We learn to accompany the violin class too, by singing and playing back-up in their key.
Learn by Listening
We start every day by singing and accompanying “Boil Them Cabbage Down.” Sometimes, I divide the class into two sections and they take turns singing and accompanying others. Students learn to hear themselves and someone else while performing—a crucial element in ensemble playing. For the next couple of weeks we learn the D scale, the names of notes on strings (A string is ABCD, D string is DEFG, G string is GABC, C string is CDEF) and beginning repertoire from a method book.
Once the students have learned to play a D scale, I play “Boil Them Cabbage Down” on the cello for them—the first time they’ve heard it on the instrument. Students are instantly engaged and focused, because they already know this song. It has “personal meaning” to them. Often, a student will blurt out—“Whoa, this tune is just on one string!” They have learned how to listen and observe, very early in their musical process. Because they already know the song, they learn to play it very quickly, by ear as well as by observing me play. Many students come back the next day, proudly playing the tune on a different string. Because, “this tune is just on one string!” On their own, they have learned the concept of transposing.

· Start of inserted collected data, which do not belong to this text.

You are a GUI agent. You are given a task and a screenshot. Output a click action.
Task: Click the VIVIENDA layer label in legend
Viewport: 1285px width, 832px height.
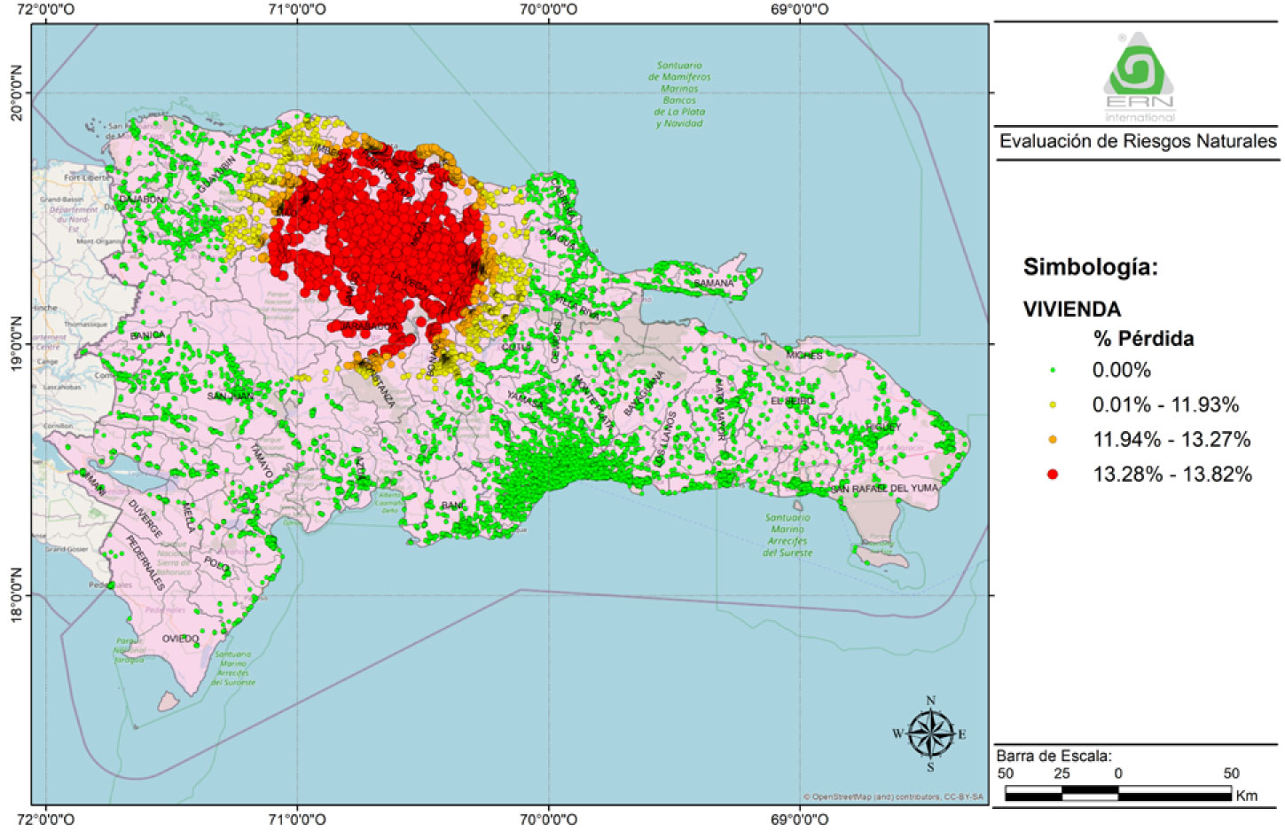click(x=1071, y=310)
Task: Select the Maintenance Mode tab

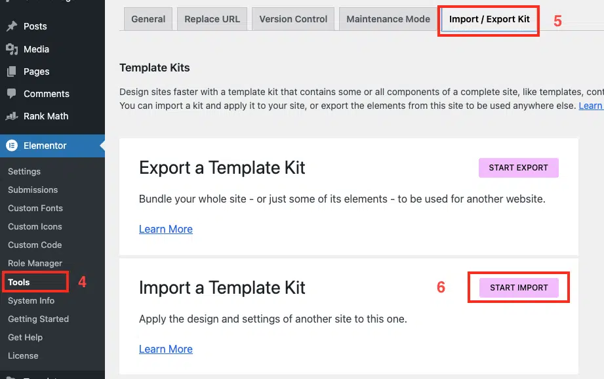Action: [388, 19]
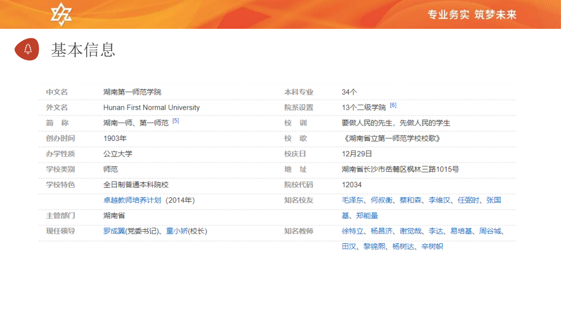Screen dimensions: 561x315
Task: Click the white star logo in header
Action: (61, 14)
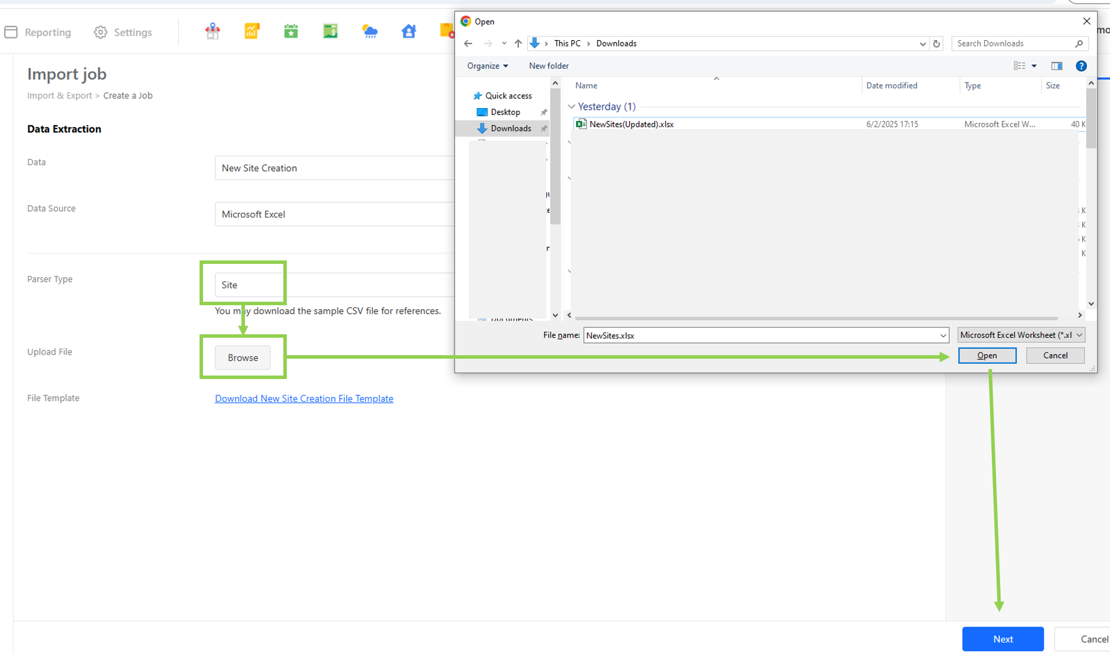This screenshot has width=1110, height=654.
Task: Collapse the Yesterday file group
Action: [571, 106]
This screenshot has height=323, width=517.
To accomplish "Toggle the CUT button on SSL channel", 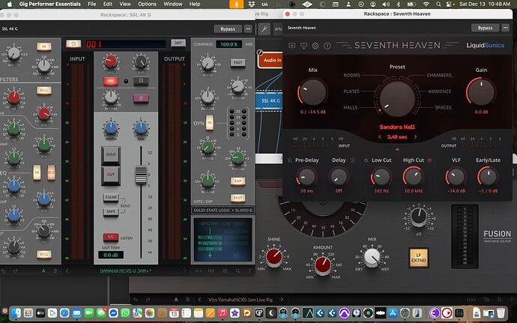I will point(111,173).
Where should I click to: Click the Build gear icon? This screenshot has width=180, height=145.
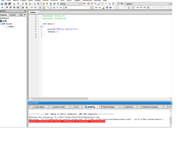(43, 4)
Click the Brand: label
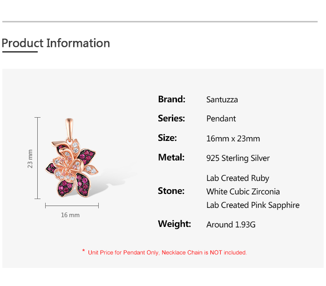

Next I will play an advanced fiddle “break” or variation for them, often using double stops or syncopated notes. Students can accompany me using the same open string accompaniment that they’ve already learned. Again, they are learning how to play in an ensemble by listening to me play and accompanying me at the same time. These more advanced fiddle breaks help students recognize stylistic traits of fiddle tunes, just as listening to Spanish would help a student learn to speak Spanish more fluently.
Learn by Improvising
Fiddle players often improvise variations to the melody. Variations can be as easy as using a rhythm mnemonic called “taterizing” the melody. I teach the “small tater, small tater” variation a couple of days after the students have learned to play the tune. By now, I have also taught “Twinkle Variation B,” “Grandmother, Grandfather.” The only difference between these two rhythms is the accent. “Small tater” has an accent on the off-beats (tater) and “grandmother” has the accent on the on-beats (grand). Students enjoy hearing and incorporating these different accents with their bow. Right away, they are discerning an important musical element and stylistic difference between “classical” playing and fiddle playing.
After students have learned to play the tune and a variation, I teach them a “tag” for the very ending of the tune. This could be the rhythm of the ubiquitous “shave and a haircut, two bits,” or any of many other tags. I also teach them an alternate ending to the main tune—something simple that can be used as the last four measures of the tune. By the end of the school year, after learning many fiddle tunes and songs, students will have learned an entire library of variations (using open-string double stops, walking up and down from a melody, syncopated string crossings, and slurs). Students improvise effectively by stringing together their accumulated licks into cohesive phrases.
Learn by Performing
In class, I ask students to invent an arrangement of the tune. These arrangements include whether to sing or play the tune first, whether to play a variation, where and whether to include an advanced fiddle break, and who accompanies which parts. Before a concert, we also coordinate with the violinists, choosing which key to sing in, when the violinists and cellists play the tune or accompany, as well as which fiddle breaks to use. Students like to be actively involved in music making—and arranging is a huge part of that. Students enjoy singing, accompanying others, and performing tunes from memory. Playing fiddle tunes should be a component of every string program, from the beginning.